The role of Arvid is shared around between the cast, often with Arvid being shot at the end of the scene and replaced by the other actors with a callous, “Who wants a job?” The costumes are suits of bright yellow or blue, as is the monopoly money they use. Swedish flags are drawn across the stage at the end, and the only actual business I remember them mentioning is Ikea. Of course the Arvids themselves are named for the iconic storage and transport solution that made the company famous in the first place, the flat pack. Does this equate all corporations with the giant of affordable home furniture? I wonder if Ikea is the best metonym for scary big business
Director James Jackson also plays the Golden Calf, hilariously smoking and mooing into the mic, or tempting Arvid with implausible futures of success. James Malcher, as the devil with the light-up horns, is enjoyably blokey and broadly ocker and Elizabeth Brennan, always a terrific character actor, is particularly enjoyable as a grizzled and crotchety Charon.
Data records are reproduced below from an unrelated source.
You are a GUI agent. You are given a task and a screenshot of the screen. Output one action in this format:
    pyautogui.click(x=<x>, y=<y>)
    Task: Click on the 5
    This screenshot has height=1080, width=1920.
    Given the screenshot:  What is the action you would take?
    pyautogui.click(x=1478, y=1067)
The Flatpacks descend into this hell, following in the footsteps of Dante but with no Virgil to lead them. They cross the Styx, encounter Cerberus and confront Hell’s lord and ruler, Miss Maggie T. With a 51 percent controlling interest in the underworld, Miss T is an infernal slave driver with an oversized papier mache head that resembles a Rubbery Figures Princess Di.
Beside the performances, which are fast and funny and never let the audience’s attention wander, the pairing of corporate argot and philosophy with the Journey into the Underworld is clever. The thought behind the text, the replacements and substitutions of faux financial talk for the myths and cosmologies of the ancients, makes for a furious hour of entertainment. The story rambles a bit, but it finds focus once it settles into the journey into hell, and ends rapidly.
There are real depths to be plumbed here, depths that The Bloomshed (The Sheds? The Bloomers?) only dip their toe into. The aesthetic is strong and the ideas are broad, but the focus is a diffused by all the energy. The urgency demanded by the company’s aesthetic can also at times get a bit shouty and garbled. Under-resourced, making do with good ideas, cheap design and enthusiasm, everything about The Bloomshed reminds me of the “good” old days of the Indy Theatre Boom of the 2000s.
Times being what they are, that’s probably not surprising.
The Market is a Wind-Up Toy, created by The Bloomshed. Directed by James Jackson, lighting design by John Collopy, sound design by Justin Gardam. Performed by Edan Goodall, James Malcher, Olivia Bishop, Emily O’Connor, James Jackson and Elizabeth Brennan. Theatre Works. Closed.